Mayor Dwight Coleman accepts the Tree City USA flag from CCS fourth graders, from left, Navy Smith, Tristan Jablonski and Conner Tyerman. This year marks Imperial’s 32nd year for receiving the statewide recognition. (Johnson Publications photo)
Thirty-two years and counting; another Tree City USA award
For the 32nd consecutive year, Imperial has been recognized as a Tree City USA community.
The Imperial mayor and council heard all about the experiences a trio of fourth graders had in Lincoln earlier this month as they accepted the city’s award.
Conner Tyerman, Navy Smith and Tristan Jablonski represented the city of Imperial in Lincoln. They were chosen based on essays the fourth grade class wrote about trees.
Imperial is often spotlighted at the Tree City USA ceremony and were again this year.
Having youths accept the award each year is unusual, and they were the only non-adults there again this year.
They brought home another Tree City USA flag and a ball cap, both presented to Mayor Dwight Coleman.
Each of the boys told a little about their trip to Lincoln, all noting it was the first time they visited by State Capitol building.
“It was like being on top of a castle,” Navy Smith told the council about their tour to the top of the Capitol building. They also located Chase County among the listings of all Nebraska’s 93 counties.
One of their stops was State Sen. Dan Hughes’ office, where they learned about his job. The boys and parents enjoyed lunch with the senator.
Young Smith said they were able to attend part of the legislative session that day, and were introduced as Sen.

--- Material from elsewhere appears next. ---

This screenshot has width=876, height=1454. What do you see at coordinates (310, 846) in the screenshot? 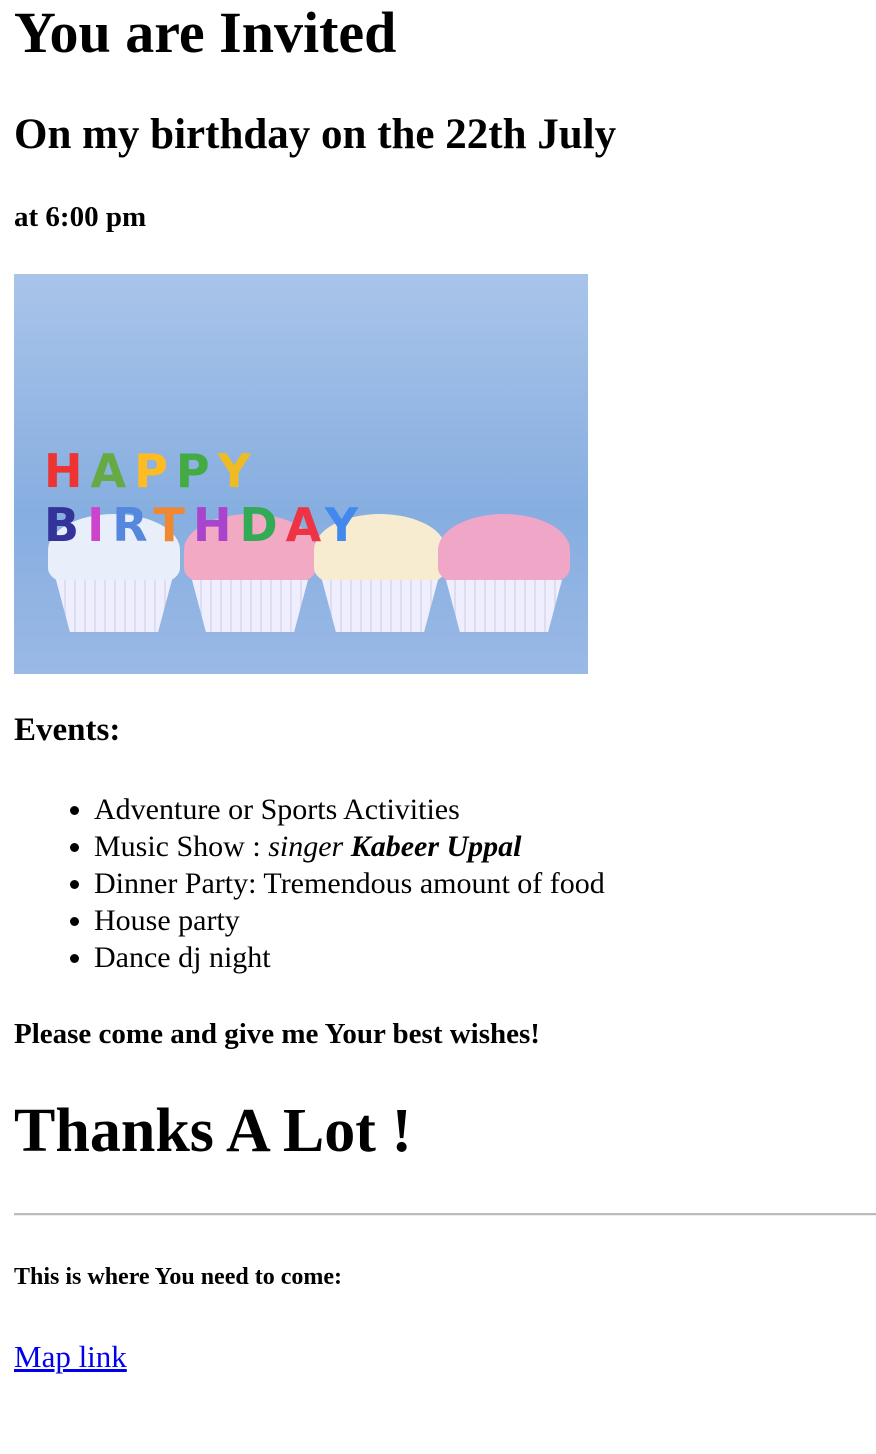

Hughes’ guests.
After photographs with the senator, the boys also toured the Governor’s Mansion and Morrill Hall, where they enjoyed seeing dinosaur bones.
Tree City USA status is received by meeting four core standards of urban forestry management—maintaining a tree board or department, having a community tree ordinance, spending at least $2 per capita on forestry and celebrating Arbor Day.
Mayor Coleman told the youths he’d see them again next Friday, April 28, when he visits Chase County Schools for the Arbor Day Program organized by the city.
“I look forward to that every year,” he said.